**TASK LIST**
• 1. In the news article on Roger Owensby Jr.'s death in custody, repeat the text between "Eleven days after" and "connection with Owensby.", inclusive, word for word.
• 2. According to the news article on Roger Owensby Jr.'s death in custody, what did tests show the substances turned over to the coroner's office were?

**TEXT PASSAGE**
□ □ □
Pubdate: Sat, 18 Nov 2000
Source: Cincinnati Post (OH)
Copyright: 2000 The Cincinnati Post
Author: Jennifer Edwards


Cincinnati police have given the Hamilton County Coroner's office drugs 
they say were found at the site where Roger Owensby Jr. died Nov. 7 while 
in custody.

Dr. Carl L. Parrott Jr. said Thursday that tests showed the substances were 
crack cocaine and marijuana.

Eleven days after the College Hill man died of asphyxiation while in 
custody, police have yet to issue an official statement on why Owensby was 
stopped at a Roselawn gas station, why they attempted to apprehend him or 
exactly how he died.

Now, top police and city officials, including Police Chief Thomas Streicher 
Jr., said they were unaware that drugs were found at the scene. City 
Manager John Shirey and Safety Director Kent Ryan said late Thursday they 
had not heard about drugs being turned over to the coroner's office in 
connection with Owensby.

''I am surprised the media is telling me that we have a confirmation of 
cocaine and marijuana being found,'' Streicher said late Thursday.
□ □ □
**SUPPLIED DATA**
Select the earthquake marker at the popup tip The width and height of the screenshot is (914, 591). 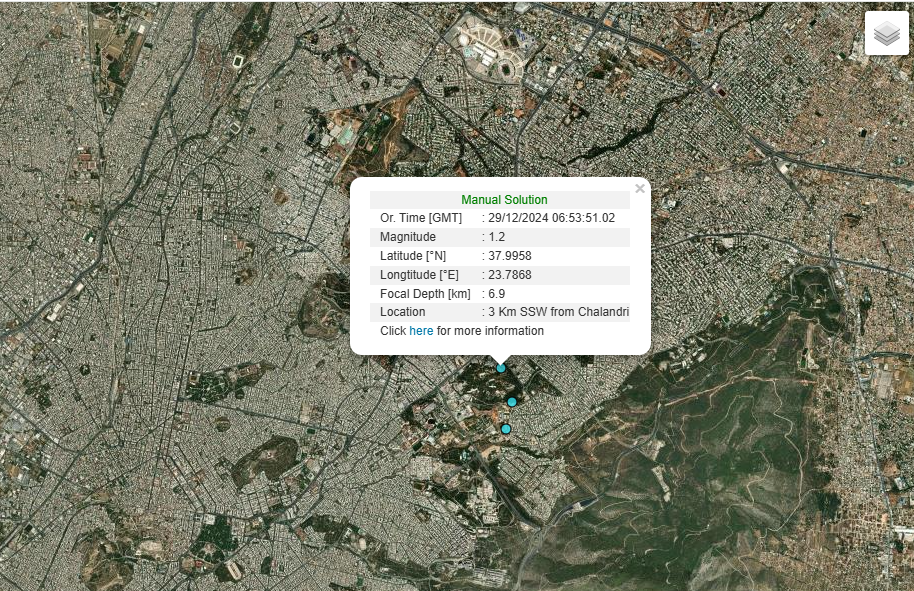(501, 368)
□ □ □
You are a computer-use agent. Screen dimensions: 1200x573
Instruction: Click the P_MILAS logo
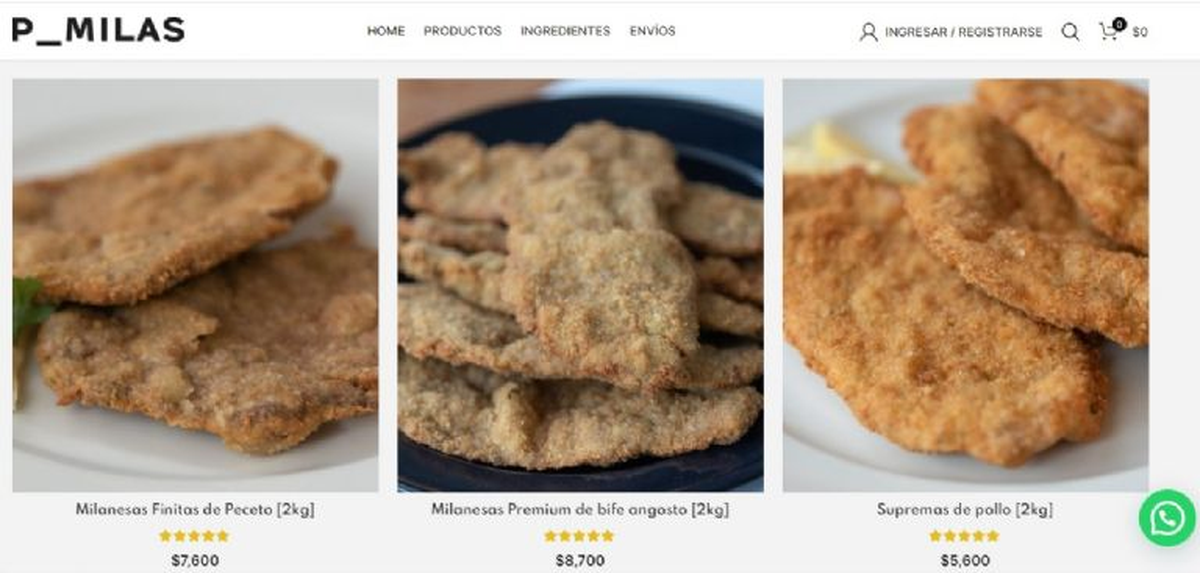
□ □ □
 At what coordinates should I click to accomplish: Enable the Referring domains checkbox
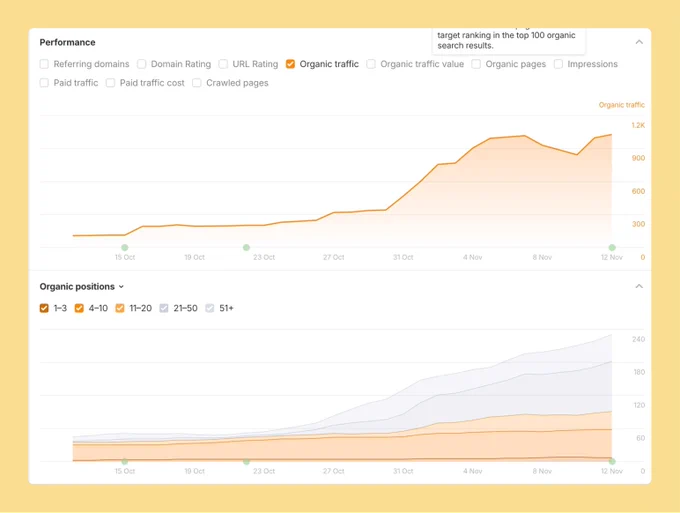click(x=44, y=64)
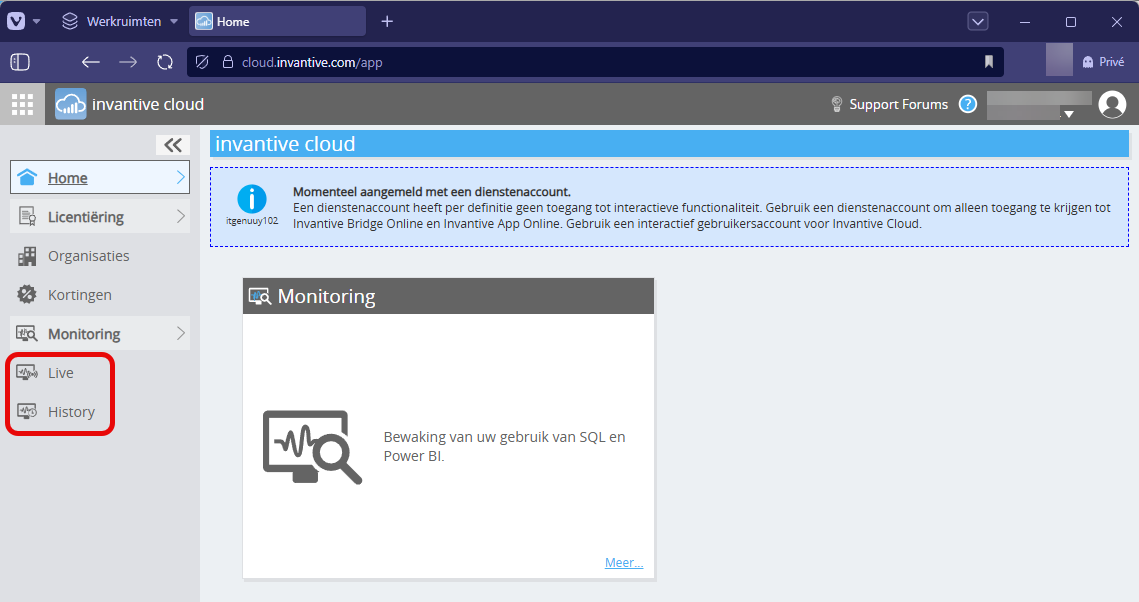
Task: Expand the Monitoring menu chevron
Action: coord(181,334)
□ □ □
**ANSWERS FOR EACH ITEM**
• 1.
Eleven days after the College Hill man died of asphyxiation while in 
custody, police have yet to issue an official statement on why Owensby was 
stopped at a Roselawn gas station, why they attempted to apprehend him or 
exactly how he died.

Now, top police and city officials, including Police Chief Thomas Streicher 
Jr., said they were unaware that drugs were found at the scene. City 
Manager John Shirey and Safety Director Kent Ryan said late Thursday they 
had not heard about drugs being turned over to the coroner's office in 
connection with Owensby.

• 2. Crack cocaine and marijuana.